Zuständigkeit des Arbeitsgerichts für die Gebührenklage des Rechtsanwalts aus einer arbeitsrechtlichen Streitigkeit

Details zum Urteil

  • Bundesarbeitsgericht
  • Urteil
  • vom 28.10.1997
  • Aktenzeichen 9 AZB 35/97 (Köln) (NJW 1998, 1092)
  • Abgelegt unter Arbeitsrecht
  • Kommentiert von Rechtsanwältin Katharina Frösner
Rechtsanwältin Katharina Frösner

Rechtsanwältin Katharina Frösner ist Fachanwältin für Arbeits­recht (seit 2003), Fachanwältin für Miet- und Wohnungs­eigentums­recht (seit 2006) und Mediatorin in der Anwaltskanzlei Frösner Stadler in Freising bei München mit Tätig­keits­schwerpunkt Verkehrsrecht.

Leitsatz des Gerichts

Für Klagen eines Prozeßbevollmächtigen gegen seinen Mandanten wegen Gebühren und Auslagen im Zusammenhang mit einem Rechtsstreit vor dem Arbeitsgericht ist der Rechtsweg zu den ordentlichen Gerichten und nicht zu den Gerichten für Arbeitssachen gegeben.

Die Entscheidungsgründe

Das Gericht beginnt mit der Frage des Rechtsweges für die Honorarklage eines Prozeßbevollmächtigten gegen seinen Mandanten aus einem Prozeß vor dem Arbeitsgericht und stellt am Ende klar, daß die Abrenzung der Zuständigkeit des Arbeitsgerichts zum Zivilgericht eine Frage des Rechtsweges und nicht der sachlichen Zuständigkeit ist.

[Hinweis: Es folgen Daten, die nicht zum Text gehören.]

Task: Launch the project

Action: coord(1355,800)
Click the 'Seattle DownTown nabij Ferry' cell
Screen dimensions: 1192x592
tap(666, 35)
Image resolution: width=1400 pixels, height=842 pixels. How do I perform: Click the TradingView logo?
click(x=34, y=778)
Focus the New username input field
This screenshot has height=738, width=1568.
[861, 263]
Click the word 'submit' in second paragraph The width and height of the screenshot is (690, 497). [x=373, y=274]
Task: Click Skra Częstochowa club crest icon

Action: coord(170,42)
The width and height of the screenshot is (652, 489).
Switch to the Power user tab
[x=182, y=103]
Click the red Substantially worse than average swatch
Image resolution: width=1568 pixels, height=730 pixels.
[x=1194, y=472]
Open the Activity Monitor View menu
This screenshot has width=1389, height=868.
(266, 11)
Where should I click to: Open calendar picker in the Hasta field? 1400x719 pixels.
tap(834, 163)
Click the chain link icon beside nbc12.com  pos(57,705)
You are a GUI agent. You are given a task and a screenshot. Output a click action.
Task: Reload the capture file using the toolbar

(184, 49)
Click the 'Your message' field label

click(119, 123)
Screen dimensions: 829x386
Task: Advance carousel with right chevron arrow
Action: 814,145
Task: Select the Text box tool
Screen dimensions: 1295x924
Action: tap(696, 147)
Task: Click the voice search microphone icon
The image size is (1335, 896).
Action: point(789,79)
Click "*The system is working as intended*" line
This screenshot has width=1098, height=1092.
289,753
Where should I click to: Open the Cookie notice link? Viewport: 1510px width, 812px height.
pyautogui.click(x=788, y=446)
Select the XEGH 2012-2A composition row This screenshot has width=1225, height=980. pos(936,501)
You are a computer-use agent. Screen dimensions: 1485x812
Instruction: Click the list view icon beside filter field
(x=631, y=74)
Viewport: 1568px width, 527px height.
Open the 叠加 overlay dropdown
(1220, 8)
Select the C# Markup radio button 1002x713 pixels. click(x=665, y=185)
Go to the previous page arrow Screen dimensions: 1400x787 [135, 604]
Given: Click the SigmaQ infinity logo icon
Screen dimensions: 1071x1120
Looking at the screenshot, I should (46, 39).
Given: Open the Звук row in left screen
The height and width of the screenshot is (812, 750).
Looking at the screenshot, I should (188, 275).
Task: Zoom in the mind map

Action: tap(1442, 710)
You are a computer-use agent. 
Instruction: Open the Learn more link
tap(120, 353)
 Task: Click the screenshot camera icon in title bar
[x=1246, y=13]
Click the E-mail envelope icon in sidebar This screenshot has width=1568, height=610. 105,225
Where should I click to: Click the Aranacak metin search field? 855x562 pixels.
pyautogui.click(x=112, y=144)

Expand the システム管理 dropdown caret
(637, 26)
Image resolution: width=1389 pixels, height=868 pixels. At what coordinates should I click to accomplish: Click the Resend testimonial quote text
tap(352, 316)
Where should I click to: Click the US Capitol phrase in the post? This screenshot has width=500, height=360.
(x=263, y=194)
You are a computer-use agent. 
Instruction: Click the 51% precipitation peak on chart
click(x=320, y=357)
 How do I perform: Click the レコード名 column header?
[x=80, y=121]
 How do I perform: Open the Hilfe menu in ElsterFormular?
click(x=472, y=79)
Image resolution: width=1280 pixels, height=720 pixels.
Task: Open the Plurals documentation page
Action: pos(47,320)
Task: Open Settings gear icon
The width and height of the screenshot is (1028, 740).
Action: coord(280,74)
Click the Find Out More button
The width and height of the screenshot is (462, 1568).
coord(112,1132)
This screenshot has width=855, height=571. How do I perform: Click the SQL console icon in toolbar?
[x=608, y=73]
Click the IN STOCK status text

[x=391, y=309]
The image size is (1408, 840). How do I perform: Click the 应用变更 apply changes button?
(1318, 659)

Der Rechtsweg zu den ordentlichen Gerichten wird gem. § 13 GVG begündet und der zu den Arbeitsgerichten bestimmt sich nach § 2 ArbGG. Das Gericht führt aus, daß es sich um keine Streitigkeit aus einem Arbeitsverhältnis im Sinne von § 2 ArbGG handelt - was vom Kläger auch nicht vorgetragen wird -, so daß eine Zuständigkeit der Arbeitsgerichte sich daraus nicht ergibt.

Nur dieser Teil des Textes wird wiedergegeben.